_TASK INPUTS_

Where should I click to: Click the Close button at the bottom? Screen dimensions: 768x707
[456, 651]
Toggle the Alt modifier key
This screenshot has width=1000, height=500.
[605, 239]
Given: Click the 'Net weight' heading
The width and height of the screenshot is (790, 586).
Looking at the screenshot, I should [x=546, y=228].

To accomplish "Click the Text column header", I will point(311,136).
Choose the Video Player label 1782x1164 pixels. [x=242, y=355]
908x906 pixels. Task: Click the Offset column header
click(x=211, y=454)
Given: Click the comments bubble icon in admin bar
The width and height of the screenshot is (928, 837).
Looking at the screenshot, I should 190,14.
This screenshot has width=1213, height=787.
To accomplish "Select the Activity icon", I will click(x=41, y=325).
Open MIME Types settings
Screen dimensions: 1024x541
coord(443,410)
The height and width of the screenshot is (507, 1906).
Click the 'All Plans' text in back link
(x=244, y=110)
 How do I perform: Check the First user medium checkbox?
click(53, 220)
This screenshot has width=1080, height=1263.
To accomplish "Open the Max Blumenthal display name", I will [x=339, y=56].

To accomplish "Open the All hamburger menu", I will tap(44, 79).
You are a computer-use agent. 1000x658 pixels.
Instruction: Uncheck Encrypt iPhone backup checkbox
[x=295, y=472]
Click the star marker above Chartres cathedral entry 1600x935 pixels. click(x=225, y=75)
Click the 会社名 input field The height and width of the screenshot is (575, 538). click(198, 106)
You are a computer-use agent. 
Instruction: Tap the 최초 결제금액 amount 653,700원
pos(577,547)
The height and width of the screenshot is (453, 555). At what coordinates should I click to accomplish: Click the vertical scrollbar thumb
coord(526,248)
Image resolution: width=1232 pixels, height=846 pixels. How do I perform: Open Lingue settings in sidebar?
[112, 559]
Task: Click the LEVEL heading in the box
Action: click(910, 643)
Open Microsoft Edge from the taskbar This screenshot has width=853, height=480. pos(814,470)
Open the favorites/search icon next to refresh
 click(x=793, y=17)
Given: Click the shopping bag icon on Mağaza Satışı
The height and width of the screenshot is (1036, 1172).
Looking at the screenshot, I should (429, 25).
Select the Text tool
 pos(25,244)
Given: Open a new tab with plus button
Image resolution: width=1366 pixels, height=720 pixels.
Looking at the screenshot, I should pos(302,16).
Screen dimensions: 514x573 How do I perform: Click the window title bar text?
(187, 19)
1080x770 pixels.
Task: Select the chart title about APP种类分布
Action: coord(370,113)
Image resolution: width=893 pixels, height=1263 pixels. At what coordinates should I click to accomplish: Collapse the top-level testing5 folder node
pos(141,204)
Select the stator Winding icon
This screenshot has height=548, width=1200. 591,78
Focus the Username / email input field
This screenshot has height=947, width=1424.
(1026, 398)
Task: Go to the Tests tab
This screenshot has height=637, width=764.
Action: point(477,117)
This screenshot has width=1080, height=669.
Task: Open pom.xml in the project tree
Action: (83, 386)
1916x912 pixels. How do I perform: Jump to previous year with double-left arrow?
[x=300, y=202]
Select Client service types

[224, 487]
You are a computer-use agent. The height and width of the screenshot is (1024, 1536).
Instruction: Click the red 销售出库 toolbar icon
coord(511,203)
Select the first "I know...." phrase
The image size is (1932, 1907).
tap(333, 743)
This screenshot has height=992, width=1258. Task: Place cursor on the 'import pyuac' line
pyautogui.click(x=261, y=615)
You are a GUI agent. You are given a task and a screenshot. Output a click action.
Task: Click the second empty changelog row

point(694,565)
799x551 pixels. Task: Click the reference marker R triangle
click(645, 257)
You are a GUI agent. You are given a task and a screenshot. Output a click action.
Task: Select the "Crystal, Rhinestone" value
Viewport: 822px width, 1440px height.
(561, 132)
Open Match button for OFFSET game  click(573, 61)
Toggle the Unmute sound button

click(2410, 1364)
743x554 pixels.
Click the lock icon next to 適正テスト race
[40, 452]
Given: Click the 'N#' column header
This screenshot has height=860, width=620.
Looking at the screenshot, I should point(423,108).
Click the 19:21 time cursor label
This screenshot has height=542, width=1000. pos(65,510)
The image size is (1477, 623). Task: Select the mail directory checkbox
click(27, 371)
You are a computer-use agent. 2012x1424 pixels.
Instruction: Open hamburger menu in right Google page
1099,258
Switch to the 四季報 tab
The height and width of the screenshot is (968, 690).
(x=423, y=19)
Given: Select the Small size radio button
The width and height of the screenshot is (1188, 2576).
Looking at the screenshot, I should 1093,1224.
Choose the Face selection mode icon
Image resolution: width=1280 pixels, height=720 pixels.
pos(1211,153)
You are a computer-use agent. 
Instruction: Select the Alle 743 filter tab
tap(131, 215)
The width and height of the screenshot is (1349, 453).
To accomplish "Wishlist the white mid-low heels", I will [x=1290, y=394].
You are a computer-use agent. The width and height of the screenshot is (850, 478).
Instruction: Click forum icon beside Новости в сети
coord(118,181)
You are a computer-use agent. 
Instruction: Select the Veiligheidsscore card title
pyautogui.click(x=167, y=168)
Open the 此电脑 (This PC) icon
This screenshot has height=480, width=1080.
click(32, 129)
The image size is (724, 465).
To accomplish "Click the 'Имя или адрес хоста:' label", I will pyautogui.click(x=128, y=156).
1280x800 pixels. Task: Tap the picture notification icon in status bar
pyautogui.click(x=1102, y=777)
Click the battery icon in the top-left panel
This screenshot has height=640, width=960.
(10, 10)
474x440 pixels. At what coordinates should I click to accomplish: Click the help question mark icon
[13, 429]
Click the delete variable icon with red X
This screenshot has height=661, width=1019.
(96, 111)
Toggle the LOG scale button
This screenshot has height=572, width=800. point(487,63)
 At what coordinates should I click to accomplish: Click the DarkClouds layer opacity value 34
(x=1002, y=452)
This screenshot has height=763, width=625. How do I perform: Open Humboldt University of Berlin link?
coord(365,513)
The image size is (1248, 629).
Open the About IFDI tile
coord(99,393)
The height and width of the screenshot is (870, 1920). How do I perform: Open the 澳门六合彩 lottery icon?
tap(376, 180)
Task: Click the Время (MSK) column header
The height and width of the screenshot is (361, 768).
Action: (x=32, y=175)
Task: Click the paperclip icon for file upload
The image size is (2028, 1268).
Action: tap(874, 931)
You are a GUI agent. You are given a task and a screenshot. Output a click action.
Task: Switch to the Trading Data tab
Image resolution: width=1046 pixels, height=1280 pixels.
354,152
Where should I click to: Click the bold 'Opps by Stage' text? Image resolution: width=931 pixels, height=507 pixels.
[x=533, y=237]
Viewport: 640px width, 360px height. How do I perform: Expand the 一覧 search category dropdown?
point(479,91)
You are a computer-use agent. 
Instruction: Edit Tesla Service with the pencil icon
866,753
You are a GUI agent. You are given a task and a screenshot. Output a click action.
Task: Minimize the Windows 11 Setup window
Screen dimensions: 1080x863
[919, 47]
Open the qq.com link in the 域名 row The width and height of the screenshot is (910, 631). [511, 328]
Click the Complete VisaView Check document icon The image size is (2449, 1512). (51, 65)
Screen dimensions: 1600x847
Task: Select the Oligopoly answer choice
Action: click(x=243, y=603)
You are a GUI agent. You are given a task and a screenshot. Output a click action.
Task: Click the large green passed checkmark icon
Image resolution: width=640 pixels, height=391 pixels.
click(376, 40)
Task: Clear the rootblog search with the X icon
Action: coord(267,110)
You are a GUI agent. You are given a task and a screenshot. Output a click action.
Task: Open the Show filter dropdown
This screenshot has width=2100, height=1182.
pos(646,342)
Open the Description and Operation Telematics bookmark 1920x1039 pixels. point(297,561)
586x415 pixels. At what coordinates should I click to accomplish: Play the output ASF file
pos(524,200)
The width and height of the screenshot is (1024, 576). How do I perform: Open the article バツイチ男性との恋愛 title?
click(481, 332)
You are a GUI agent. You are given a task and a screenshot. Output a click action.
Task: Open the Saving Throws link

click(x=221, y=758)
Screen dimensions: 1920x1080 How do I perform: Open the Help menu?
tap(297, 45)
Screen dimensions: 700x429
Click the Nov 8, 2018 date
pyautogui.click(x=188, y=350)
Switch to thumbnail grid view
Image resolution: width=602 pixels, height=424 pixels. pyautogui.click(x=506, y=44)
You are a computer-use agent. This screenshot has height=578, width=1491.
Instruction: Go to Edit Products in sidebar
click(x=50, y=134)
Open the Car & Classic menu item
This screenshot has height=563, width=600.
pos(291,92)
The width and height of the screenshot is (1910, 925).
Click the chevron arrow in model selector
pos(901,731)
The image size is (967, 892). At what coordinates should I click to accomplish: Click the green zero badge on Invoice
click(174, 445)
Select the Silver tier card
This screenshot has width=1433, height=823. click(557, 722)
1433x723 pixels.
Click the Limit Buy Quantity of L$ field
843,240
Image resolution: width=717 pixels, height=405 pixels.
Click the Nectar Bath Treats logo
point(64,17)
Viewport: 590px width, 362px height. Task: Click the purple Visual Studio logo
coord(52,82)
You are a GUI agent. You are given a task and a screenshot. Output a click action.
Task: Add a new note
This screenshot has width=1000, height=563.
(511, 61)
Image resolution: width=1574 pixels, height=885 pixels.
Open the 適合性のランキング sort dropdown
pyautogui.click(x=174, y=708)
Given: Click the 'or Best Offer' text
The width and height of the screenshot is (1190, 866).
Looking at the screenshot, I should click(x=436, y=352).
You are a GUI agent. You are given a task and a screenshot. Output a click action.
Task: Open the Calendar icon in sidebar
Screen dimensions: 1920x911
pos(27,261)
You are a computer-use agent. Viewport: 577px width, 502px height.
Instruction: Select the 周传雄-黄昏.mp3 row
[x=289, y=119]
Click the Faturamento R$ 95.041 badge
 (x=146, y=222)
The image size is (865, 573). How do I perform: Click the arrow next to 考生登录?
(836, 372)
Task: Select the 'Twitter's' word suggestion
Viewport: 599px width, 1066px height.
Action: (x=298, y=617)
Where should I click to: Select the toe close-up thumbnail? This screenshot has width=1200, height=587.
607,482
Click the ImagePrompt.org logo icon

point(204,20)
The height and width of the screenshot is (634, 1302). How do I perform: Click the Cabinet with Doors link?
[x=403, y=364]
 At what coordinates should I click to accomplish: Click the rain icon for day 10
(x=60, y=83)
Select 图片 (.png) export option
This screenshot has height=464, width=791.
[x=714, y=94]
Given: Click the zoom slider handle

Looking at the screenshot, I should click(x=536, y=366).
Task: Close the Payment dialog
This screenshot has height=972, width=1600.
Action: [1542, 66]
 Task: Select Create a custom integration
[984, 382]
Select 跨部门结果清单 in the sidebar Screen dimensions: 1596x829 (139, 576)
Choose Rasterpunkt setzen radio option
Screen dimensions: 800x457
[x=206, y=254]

_ASSIGNMENT_
From the first line of the data above through the line containing "Choose the Video", set each line down again exactly; include both ends and omit everything else.

_ANSWER BOX_
Where should I click to: Click the Close button at the bottom? Screen dimensions: 768x707
[456, 651]
Toggle the Alt modifier key
This screenshot has width=1000, height=500.
[605, 239]
Given: Click the 'Net weight' heading
The width and height of the screenshot is (790, 586).
Looking at the screenshot, I should [x=546, y=228].

To accomplish "Click the Text column header", I will point(311,136).
Choose the Video Player label 1782x1164 pixels. [x=242, y=355]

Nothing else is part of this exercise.